### 問題
以下の記録をすべて書き直し、「padlock icon」を「lock icon」に置き換えて更新せよ。それ以外の部分は一切変えないこと。

### 提供データ

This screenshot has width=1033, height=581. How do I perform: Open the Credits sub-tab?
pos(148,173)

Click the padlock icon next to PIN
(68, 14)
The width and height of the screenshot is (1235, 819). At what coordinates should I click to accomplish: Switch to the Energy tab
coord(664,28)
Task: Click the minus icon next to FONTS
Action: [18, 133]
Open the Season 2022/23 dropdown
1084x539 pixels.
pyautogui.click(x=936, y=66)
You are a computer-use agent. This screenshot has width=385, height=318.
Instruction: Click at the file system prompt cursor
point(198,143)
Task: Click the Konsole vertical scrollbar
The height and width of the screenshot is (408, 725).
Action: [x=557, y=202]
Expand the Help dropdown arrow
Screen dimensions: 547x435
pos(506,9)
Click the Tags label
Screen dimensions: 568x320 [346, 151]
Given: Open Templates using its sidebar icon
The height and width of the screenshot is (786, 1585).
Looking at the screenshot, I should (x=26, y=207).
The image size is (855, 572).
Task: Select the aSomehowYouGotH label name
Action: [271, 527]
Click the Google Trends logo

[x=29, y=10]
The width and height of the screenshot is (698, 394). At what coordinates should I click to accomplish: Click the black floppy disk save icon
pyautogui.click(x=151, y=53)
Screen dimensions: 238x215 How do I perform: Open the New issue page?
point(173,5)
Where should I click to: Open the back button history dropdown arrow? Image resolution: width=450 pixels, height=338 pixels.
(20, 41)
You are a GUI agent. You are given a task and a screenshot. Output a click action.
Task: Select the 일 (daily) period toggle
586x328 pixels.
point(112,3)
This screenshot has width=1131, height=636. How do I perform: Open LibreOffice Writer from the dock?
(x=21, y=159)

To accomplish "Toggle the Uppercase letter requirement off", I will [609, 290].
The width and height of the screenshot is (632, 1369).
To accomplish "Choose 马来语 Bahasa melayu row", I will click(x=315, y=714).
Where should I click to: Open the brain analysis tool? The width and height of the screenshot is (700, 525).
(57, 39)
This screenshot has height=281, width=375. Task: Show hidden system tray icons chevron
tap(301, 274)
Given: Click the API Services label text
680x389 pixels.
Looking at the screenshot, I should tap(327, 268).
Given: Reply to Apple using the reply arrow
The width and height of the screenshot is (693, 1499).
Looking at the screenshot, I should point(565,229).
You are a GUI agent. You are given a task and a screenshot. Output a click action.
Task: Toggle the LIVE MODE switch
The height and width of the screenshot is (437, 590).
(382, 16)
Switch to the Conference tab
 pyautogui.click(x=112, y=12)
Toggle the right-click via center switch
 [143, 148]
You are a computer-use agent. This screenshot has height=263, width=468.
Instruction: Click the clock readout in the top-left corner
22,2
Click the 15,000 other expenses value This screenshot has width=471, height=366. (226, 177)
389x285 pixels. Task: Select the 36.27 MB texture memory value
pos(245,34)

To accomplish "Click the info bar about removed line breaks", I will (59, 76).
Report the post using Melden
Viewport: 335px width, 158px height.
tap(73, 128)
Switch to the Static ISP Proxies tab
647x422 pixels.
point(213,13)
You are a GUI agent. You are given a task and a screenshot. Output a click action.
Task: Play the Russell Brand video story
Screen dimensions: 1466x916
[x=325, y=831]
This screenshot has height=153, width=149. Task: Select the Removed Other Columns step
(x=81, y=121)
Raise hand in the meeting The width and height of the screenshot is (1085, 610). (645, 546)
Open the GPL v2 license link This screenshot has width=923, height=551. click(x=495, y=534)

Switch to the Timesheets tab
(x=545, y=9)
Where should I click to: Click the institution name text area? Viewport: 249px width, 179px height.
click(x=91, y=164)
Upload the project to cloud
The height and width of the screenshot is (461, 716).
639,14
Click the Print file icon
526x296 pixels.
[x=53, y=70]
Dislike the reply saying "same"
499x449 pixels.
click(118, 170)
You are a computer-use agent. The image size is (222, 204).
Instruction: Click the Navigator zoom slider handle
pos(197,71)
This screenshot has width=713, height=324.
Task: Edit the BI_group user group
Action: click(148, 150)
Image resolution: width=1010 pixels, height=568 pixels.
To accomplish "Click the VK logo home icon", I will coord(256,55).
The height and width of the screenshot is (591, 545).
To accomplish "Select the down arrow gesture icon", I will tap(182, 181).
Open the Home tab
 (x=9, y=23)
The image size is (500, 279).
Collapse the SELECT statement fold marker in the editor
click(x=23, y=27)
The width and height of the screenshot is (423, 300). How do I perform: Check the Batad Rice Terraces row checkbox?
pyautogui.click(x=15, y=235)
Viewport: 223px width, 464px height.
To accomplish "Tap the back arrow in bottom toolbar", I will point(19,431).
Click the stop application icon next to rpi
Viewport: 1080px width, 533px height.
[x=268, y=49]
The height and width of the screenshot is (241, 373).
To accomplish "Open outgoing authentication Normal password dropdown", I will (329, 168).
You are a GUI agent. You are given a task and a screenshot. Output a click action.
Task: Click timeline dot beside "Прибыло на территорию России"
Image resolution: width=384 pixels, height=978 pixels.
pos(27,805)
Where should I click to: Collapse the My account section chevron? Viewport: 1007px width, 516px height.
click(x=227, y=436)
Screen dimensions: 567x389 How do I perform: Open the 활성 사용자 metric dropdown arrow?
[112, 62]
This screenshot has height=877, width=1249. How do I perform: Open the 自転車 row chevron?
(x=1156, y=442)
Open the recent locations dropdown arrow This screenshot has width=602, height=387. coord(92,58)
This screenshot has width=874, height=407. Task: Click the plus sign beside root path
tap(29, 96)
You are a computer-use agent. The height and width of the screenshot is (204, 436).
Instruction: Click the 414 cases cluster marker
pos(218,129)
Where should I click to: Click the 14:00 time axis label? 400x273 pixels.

### 解答
This screenshot has width=1033, height=581. How do I perform: Open the Credits sub-tab?
pos(148,173)

Click the lock icon next to PIN
(68, 14)
The width and height of the screenshot is (1235, 819). At what coordinates should I click to accomplish: Switch to the Energy tab
coord(664,28)
Task: Click the minus icon next to FONTS
Action: [18, 133]
Open the Season 2022/23 dropdown
1084x539 pixels.
pyautogui.click(x=936, y=66)
You are a computer-use agent. This screenshot has width=385, height=318.
Instruction: Click at the file system prompt cursor
point(198,143)
Task: Click the Konsole vertical scrollbar
The height and width of the screenshot is (408, 725).
Action: [x=557, y=202]
Expand the Help dropdown arrow
Screen dimensions: 547x435
pos(506,9)
Click the Tags label
Screen dimensions: 568x320 [346, 151]
Given: Open Templates using its sidebar icon
The height and width of the screenshot is (786, 1585).
Looking at the screenshot, I should (x=26, y=207).
The image size is (855, 572).
Task: Select the aSomehowYouGotH label name
Action: [271, 527]
Click the Google Trends logo

[x=29, y=10]
The width and height of the screenshot is (698, 394). At what coordinates should I click to accomplish: Click the black floppy disk save icon
pyautogui.click(x=151, y=53)
Screen dimensions: 238x215 How do I perform: Open the New issue page?
point(173,5)
Where should I click to: Open the back button history dropdown arrow? Image resolution: width=450 pixels, height=338 pixels.
(20, 41)
You are a GUI agent. You are given a task and a screenshot. Output a click action.
Task: Select the 일 (daily) period toggle
586x328 pixels.
point(112,3)
This screenshot has width=1131, height=636. How do I perform: Open LibreOffice Writer from the dock?
(x=21, y=159)

To accomplish "Toggle the Uppercase letter requirement off", I will [609, 290].
The width and height of the screenshot is (632, 1369).
To accomplish "Choose 马来语 Bahasa melayu row", I will click(x=315, y=714).
Where should I click to: Open the brain analysis tool? The width and height of the screenshot is (700, 525).
(57, 39)
This screenshot has height=281, width=375. Task: Show hidden system tray icons chevron
tap(301, 274)
Given: Click the API Services label text
680x389 pixels.
Looking at the screenshot, I should tap(327, 268).
Given: Reply to Apple using the reply arrow
The width and height of the screenshot is (693, 1499).
Looking at the screenshot, I should point(565,229).
You are a GUI agent. You are given a task and a screenshot. Output a click action.
Task: Toggle the LIVE MODE switch
The height and width of the screenshot is (437, 590).
(382, 16)
Switch to the Conference tab
 pyautogui.click(x=112, y=12)
Toggle the right-click via center switch
 [143, 148]
You are a computer-use agent. This screenshot has height=263, width=468.
Instruction: Click the clock readout in the top-left corner
22,2
Click the 15,000 other expenses value This screenshot has width=471, height=366. (226, 177)
389x285 pixels. Task: Select the 36.27 MB texture memory value
pos(245,34)

To accomplish "Click the info bar about removed line breaks", I will (59, 76).
Report the post using Melden
Viewport: 335px width, 158px height.
tap(73, 128)
Switch to the Static ISP Proxies tab
647x422 pixels.
point(213,13)
You are a GUI agent. You are given a task and a screenshot. Output a click action.
Task: Play the Russell Brand video story
Screen dimensions: 1466x916
[x=325, y=831]
This screenshot has height=153, width=149. Task: Select the Removed Other Columns step
(x=81, y=121)
Raise hand in the meeting The width and height of the screenshot is (1085, 610). (645, 546)
Open the GPL v2 license link This screenshot has width=923, height=551. click(x=495, y=534)

Switch to the Timesheets tab
(x=545, y=9)
Where should I click to: Click the institution name text area? Viewport: 249px width, 179px height.
click(x=91, y=164)
Upload the project to cloud
The height and width of the screenshot is (461, 716).
639,14
Click the Print file icon
526x296 pixels.
[x=53, y=70]
Dislike the reply saying "same"
499x449 pixels.
click(118, 170)
You are a computer-use agent. The image size is (222, 204).
Instruction: Click the Navigator zoom slider handle
pos(197,71)
This screenshot has width=713, height=324.
Task: Edit the BI_group user group
Action: click(148, 150)
Image resolution: width=1010 pixels, height=568 pixels.
To accomplish "Click the VK logo home icon", I will coord(256,55).
The height and width of the screenshot is (591, 545).
To accomplish "Select the down arrow gesture icon", I will tap(182, 181).
Open the Home tab
 (x=9, y=23)
The image size is (500, 279).
Collapse the SELECT statement fold marker in the editor
click(x=23, y=27)
The width and height of the screenshot is (423, 300). How do I perform: Check the Batad Rice Terraces row checkbox?
pyautogui.click(x=15, y=235)
Viewport: 223px width, 464px height.
To accomplish "Tap the back arrow in bottom toolbar", I will point(19,431).
Click the stop application icon next to rpi
Viewport: 1080px width, 533px height.
[x=268, y=49]
The height and width of the screenshot is (241, 373).
To accomplish "Open outgoing authentication Normal password dropdown", I will (329, 168).
You are a GUI agent. You are given a task and a screenshot. Output a click action.
Task: Click timeline dot beside "Прибыло на территорию России"
Image resolution: width=384 pixels, height=978 pixels.
pos(27,805)
Where should I click to: Collapse the My account section chevron? Viewport: 1007px width, 516px height.
click(x=227, y=436)
Screen dimensions: 567x389 How do I perform: Open the 활성 사용자 metric dropdown arrow?
[112, 62]
This screenshot has height=877, width=1249. How do I perform: Open the 自転車 row chevron?
(x=1156, y=442)
Open the recent locations dropdown arrow This screenshot has width=602, height=387. coord(92,58)
This screenshot has width=874, height=407. Task: Click the plus sign beside root path
tap(29, 96)
You are a computer-use agent. The height and width of the screenshot is (204, 436).
Instruction: Click the 414 cases cluster marker
pos(218,129)
Where should I click to: Click the 14:00 time axis label? 400x273 pixels.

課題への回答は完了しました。